None of this is crazy, and I have no clue why artyom would call it a "shithole" based on that.
Chozo@fedia.io 11 hours ago
I feel like this site needs more attention.
Tarquinn2049@lemmy.world 12 hours ago
Maybe it not being in legalese just means more people understand it? This is a pretty acceptable privacy policy relative to most of the other ones you will have already agreed to in your life.
artyom@piefed.social 11 hours ago
Yes, that's the problem.
MHLoppy@fedia.io 9 hours ago
I guess perspective here depends on your anchoring point. I'm anchoring mostly on the existing platform (YouTube), and Nebula's policy here looks better (subjectively much better) than what runs as normal in big tech. If your anchor is your local PeerTube instance with a privacy policy that wasn't written by lawyers, I can see how you'd not be a fan.
However beyond being in legalese I'm not sure what part of it you find so bad as to describe it as a shithole. Even compared to e.g., lemmy.world's privacy policy Nebula's looks "good enough" to me. They collect slightly more device information than I wish they did and are more open to having/using advertising partners than I had expected (from what I know of the service as someone who has never actually used it) but that's like.. pretty tame compared what most of the big platforms have.
Aarrodri@lemmy.world 11 hours ago
Elaborate? Genuinely asking… what is your key takeaways for “it’s a shit hole”?
artyom@piefed.social 9 hours ago
Pretty much "we collect as much data as we can and sell it to data brokers/advertising companies to be used to target you for advertising."

Data provided

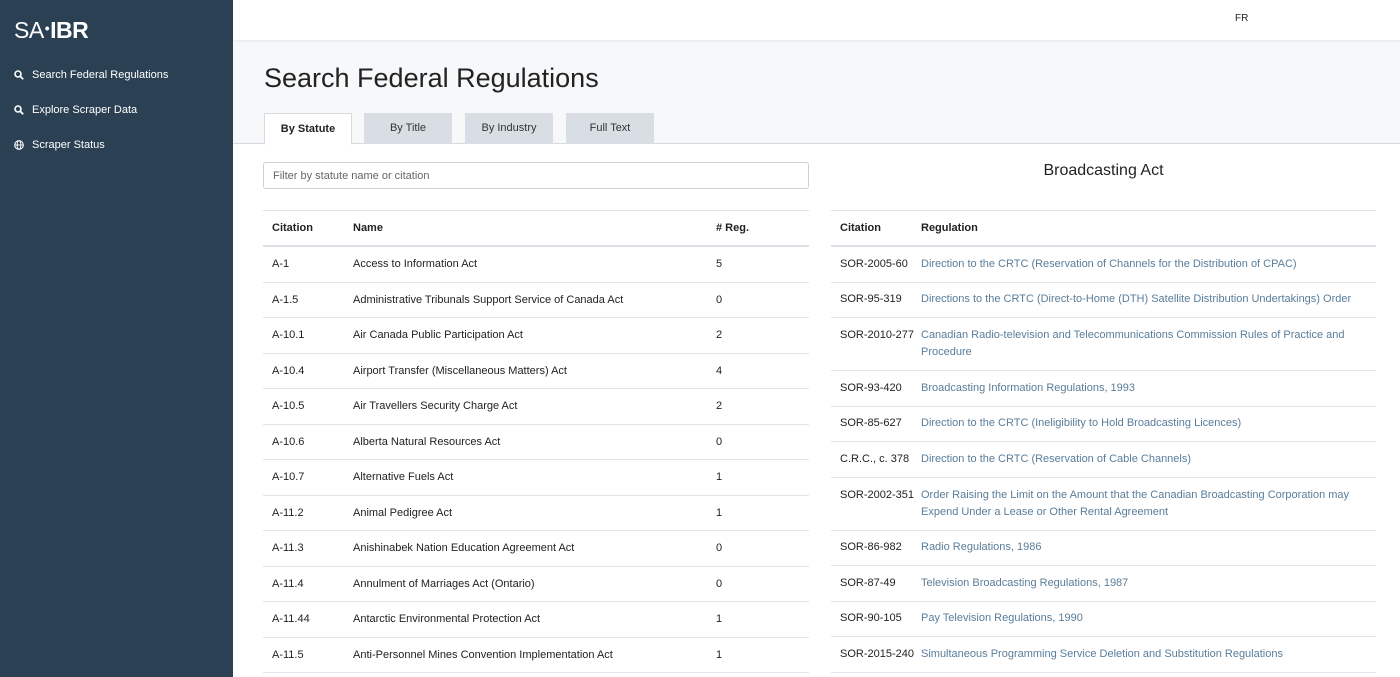 This screenshot has width=1400, height=677. Describe the element at coordinates (1148, 548) in the screenshot. I see `regulation-link: Radio Regulations, 1986` at that location.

Work instructions
Name each distinct account handle that appears as a commenter in the thread about Nebula's privacy policy, listing each handle only once.

Answer
Chozo@fedia.io
Tarquinn2049@lemmy.world
artyom@piefed.social
MHLoppy@fedia.io
Aarrodri@lemmy.world